_Lo que se pide_: ¿Puedes transcribir del texto sobre Robert Schuman todo lo que va desde "Nació el 29" hasta "Monnet y Schuman.", sin cambiar nada?

Robert Schuman, padre de Europa y uno de los autores de la declaración del 9 de mayo de 1950. EL PERIÓDICO

Robert Schuman, un hombre de frontera

Nació el 29 de junio de 1886 en Luxemburgo, estudió Derecho en Lorena, realizó cursos en Bonn, Munich, Berlín y Estrasburgo, abrió despacho bilingüe en Metz y, durante la Segunda Guerra Mundial, cayó prisionero de la Gestapo. Había sufrido los conflictos entre Francia y Alemania y, por eso, quiso superarlos como vía para unir políticamente a Europa. 

La empresa era delicada, pues los rescoldos de la reciente contienda bélica aún humeaban, pero Monnet convenció a Shcumann y, hábilmente, éste acabaría logrando el acuerdo del canciller germano Konrad Adenauer. El convencimiento de que sólo la colaboración entre franceses y alemanes lograría la paz, la estabilidad, la independencia y el crecimiento económico de Europa explicó el ‘sí’ de Adenauer al plan de Monnet y Schuman.

_Filas aportadas_:
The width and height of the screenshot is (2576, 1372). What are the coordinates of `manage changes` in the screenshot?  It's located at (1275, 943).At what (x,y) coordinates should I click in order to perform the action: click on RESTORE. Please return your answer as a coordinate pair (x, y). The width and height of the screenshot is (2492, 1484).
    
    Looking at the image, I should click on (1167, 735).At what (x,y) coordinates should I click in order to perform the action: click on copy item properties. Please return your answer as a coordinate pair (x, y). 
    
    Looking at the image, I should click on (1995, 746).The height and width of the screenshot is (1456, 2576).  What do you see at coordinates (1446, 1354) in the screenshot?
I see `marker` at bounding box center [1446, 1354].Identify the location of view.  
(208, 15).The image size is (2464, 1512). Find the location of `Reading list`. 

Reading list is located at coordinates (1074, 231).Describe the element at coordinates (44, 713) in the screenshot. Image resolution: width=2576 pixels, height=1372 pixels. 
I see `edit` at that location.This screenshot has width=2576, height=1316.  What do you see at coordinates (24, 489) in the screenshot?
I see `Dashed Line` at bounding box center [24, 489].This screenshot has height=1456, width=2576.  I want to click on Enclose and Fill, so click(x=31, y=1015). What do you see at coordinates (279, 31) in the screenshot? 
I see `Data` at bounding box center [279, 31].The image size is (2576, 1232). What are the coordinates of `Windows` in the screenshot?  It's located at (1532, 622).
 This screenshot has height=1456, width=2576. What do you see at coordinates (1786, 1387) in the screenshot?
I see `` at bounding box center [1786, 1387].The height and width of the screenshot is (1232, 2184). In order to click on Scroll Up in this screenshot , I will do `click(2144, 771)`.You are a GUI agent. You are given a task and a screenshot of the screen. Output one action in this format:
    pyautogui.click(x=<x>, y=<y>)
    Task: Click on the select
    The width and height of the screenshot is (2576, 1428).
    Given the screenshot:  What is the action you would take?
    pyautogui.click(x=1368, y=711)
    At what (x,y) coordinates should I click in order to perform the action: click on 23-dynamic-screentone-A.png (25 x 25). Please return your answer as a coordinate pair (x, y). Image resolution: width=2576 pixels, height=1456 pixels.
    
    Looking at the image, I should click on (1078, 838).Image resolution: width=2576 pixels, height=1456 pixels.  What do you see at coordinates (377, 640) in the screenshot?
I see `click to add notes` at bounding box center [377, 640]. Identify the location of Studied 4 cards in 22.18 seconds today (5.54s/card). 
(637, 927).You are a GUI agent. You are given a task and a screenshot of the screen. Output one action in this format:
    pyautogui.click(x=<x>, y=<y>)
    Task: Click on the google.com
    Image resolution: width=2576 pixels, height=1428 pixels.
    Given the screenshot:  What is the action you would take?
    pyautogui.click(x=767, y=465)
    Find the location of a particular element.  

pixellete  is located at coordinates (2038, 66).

_Tarea resuelta_:
Nació el 29 de junio de 1886 en Luxemburgo, estudió Derecho en Lorena, realizó cursos en Bonn, Munich, Berlín y Estrasburgo, abrió despacho bilingüe en Metz y, durante la Segunda Guerra Mundial, cayó prisionero de la Gestapo. Había sufrido los conflictos entre Francia y Alemania y, por eso, quiso superarlos como vía para unir políticamente a Europa. 

La empresa era delicada, pues los rescoldos de la reciente contienda bélica aún humeaban, pero Monnet convenció a Shcumann y, hábilmente, éste acabaría logrando el acuerdo del canciller germano Konrad Adenauer. El convencimiento de que sólo la colaboración entre franceses y alemanes lograría la paz, la estabilidad, la independencia y el crecimiento económico de Europa explicó el ‘sí’ de Adenauer al plan de Monnet y Schuman.